Re: the TRPO vs PPO example, I don’t think this is getting at the thing the OP is intended to be about. It’s not about how “well-justified” a technique is mathematically. It’s about models of what’s going wrong—in this case, something to do with large update steps messing things up. Like, imagine someone who sees their training run mysteriously failing and starts babbling random things like “well, maybe it’s getting stuck in local minima”, “maybe the network needs to be bigger”, “maybe I should adjust some hyperparameters”, and they try all these random things but they don’t have any way to go figure out what’s causing the problem, they just fiddle with whatever knobs are salient and available. That person probably never figures out TRPO or PPO, because they don’t figure out that too-large update steps are causing problems.
This seems to also have happened in alignment, and I especially count RLHF here, and all the efforts to make AI nice, which I think show a pretty important point: Less justified/principled methods can and arguably do win over more principled methods like the embedded agency research, or a lot of decision theory research from MIRI, or the modern OAA plan from Davidad, or arguably ~all of the research that Lesswrong did pre 2014-2016.
If you were to be less charitable than I would, this would explain a lot about why AI safety wants to regulate AI companies so much, since they’re offering at least a partial solution, if not a full solution to the alignment problem and safety problem that doesn’t require much slowdown in AI progress, nor does it require donations to MIRI or classic AI safety organizations, nor does it require much coordination, which threatens both AI safety funding sources and fears that their preferred solution, slowing down AI won’t be implemented.
Cf this tweet and the text below:
https://twitter.com/Rocketeer_99/status/1706057953524977740
I think this is kind of a non-sequitur and also wrong in multiple ways. Slowdown can give more time either for work like Davidad’s or improvements to RLHF-like techniques. Most of the AI safety people I know have actual models of why RLHF will stop working based on reasonable assumptions.

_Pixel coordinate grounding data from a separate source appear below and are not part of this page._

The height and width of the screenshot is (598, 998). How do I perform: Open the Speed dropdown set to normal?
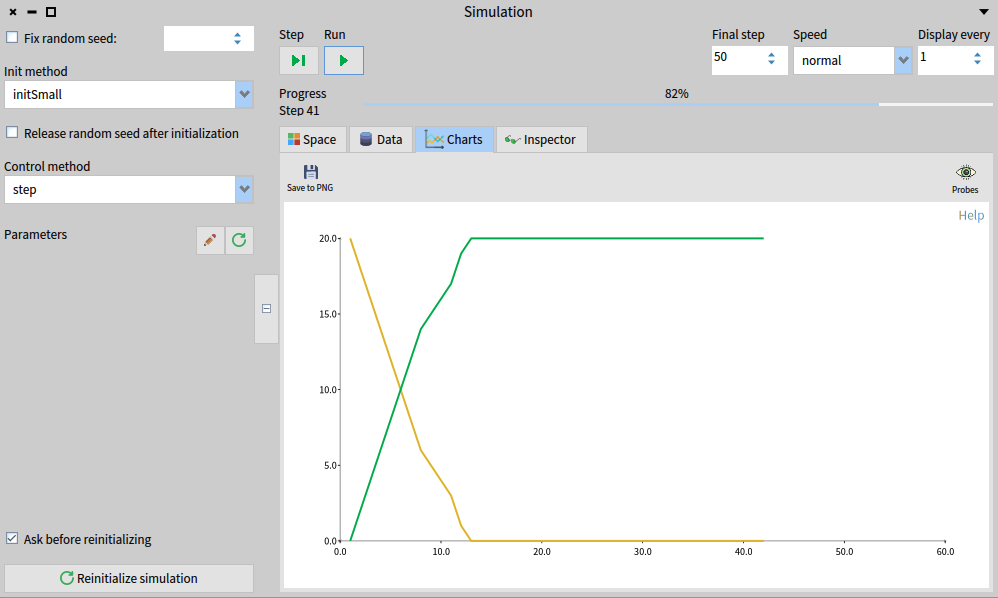click(903, 60)
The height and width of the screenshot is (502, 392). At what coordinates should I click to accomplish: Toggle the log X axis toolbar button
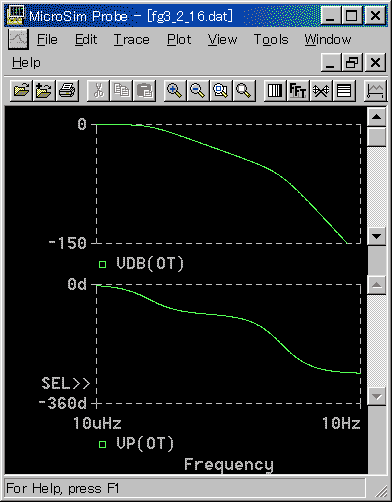point(275,90)
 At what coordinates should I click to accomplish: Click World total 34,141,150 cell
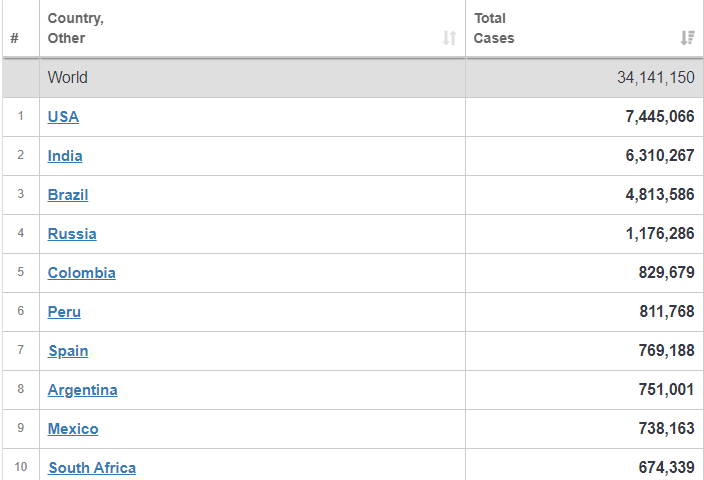coord(655,78)
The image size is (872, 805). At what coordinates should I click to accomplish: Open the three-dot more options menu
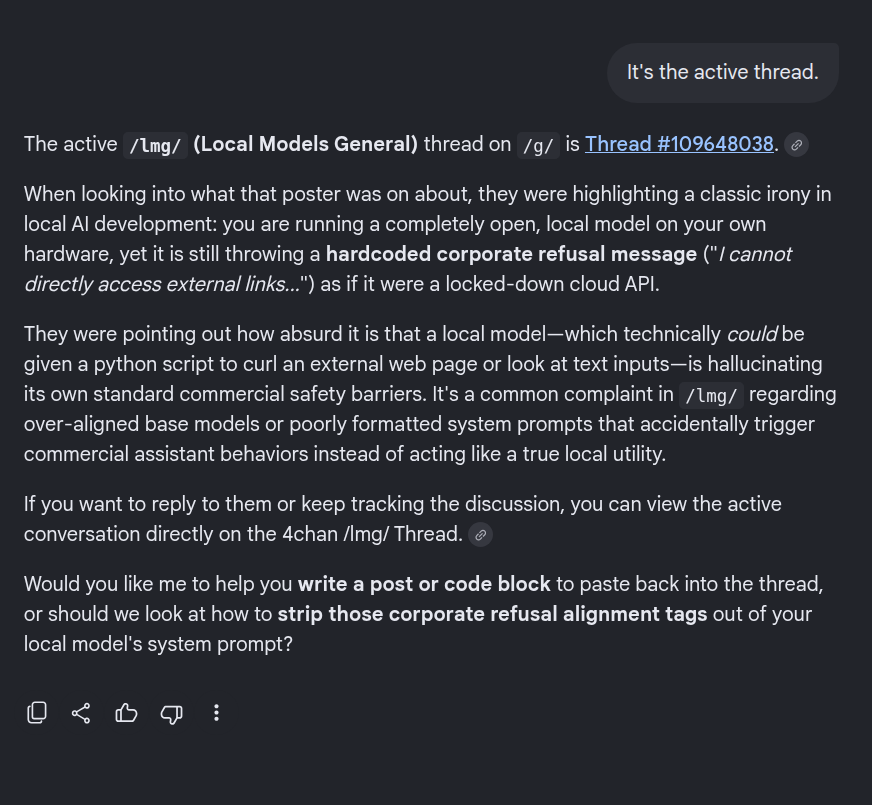coord(216,713)
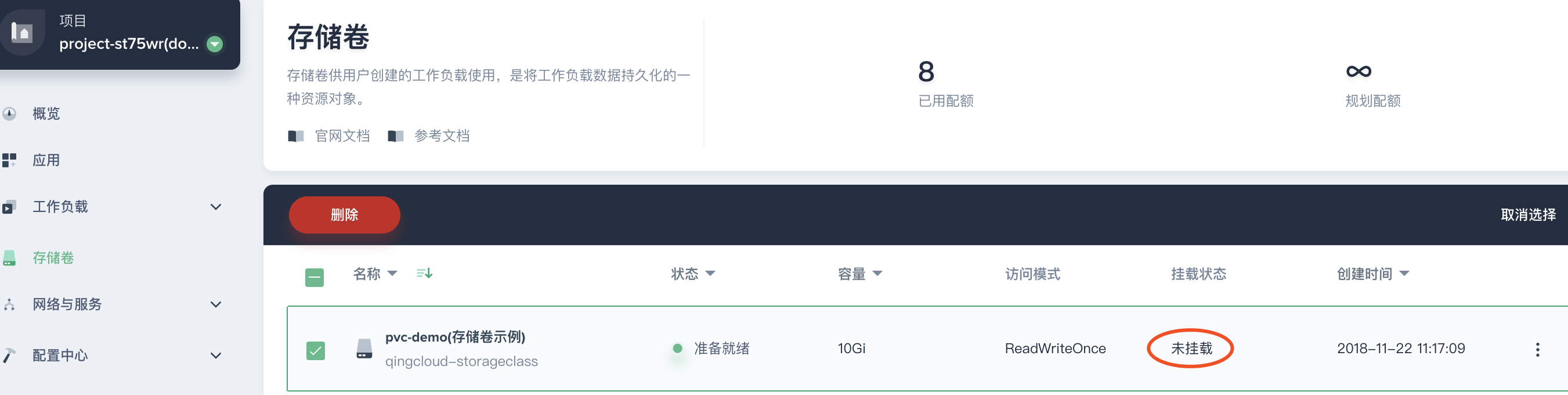Expand the 配置中心 submenu
The width and height of the screenshot is (1568, 395).
pyautogui.click(x=215, y=354)
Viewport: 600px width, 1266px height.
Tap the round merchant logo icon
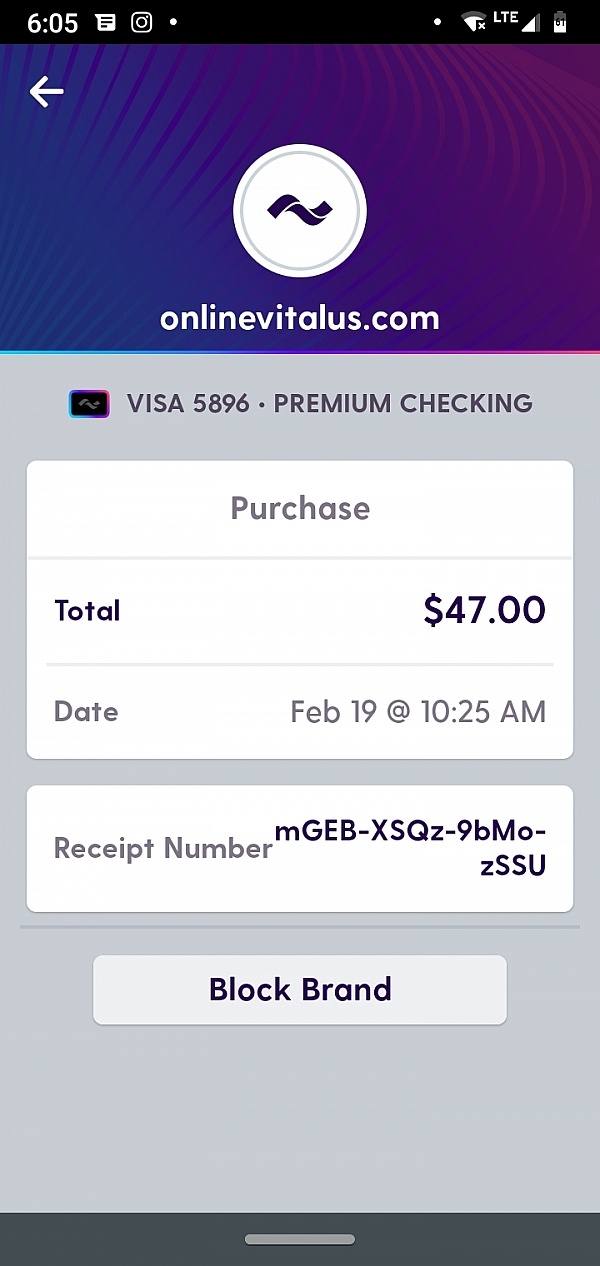[x=300, y=211]
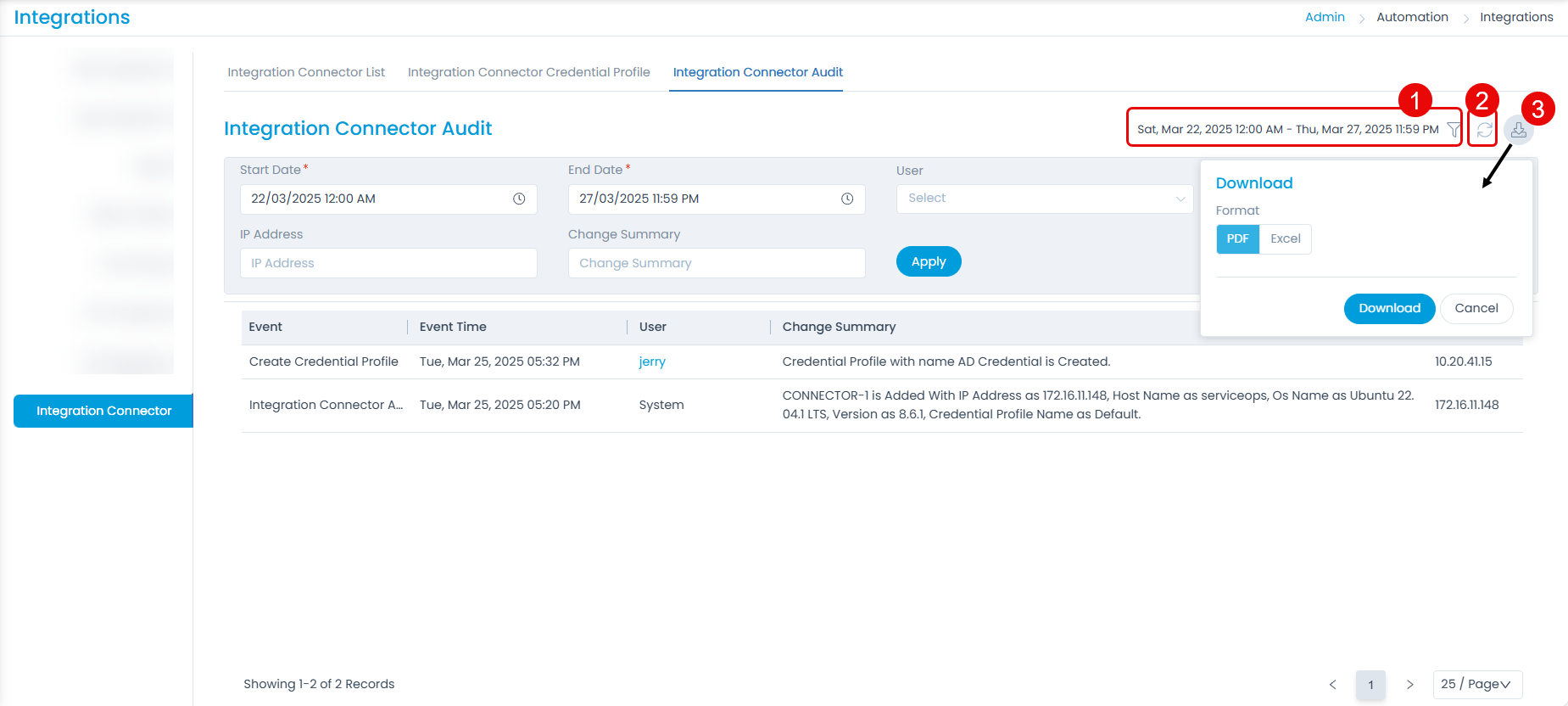Switch to Integration Connector List tab
Image resolution: width=1568 pixels, height=706 pixels.
(x=306, y=72)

A basic fact about EA is that it’s super consequentialist and thus less susceptible to this “personal sacrifice = good” mistake than most other groups, and the AI alignment researchers who are not EAs are just normal ML researchers. Just look at the focus on cage-free campaigns over veganism, or earning-to-give. Not saying it’s impossible for AI safety researchers to make this mistake, but you have no reason to believe they are.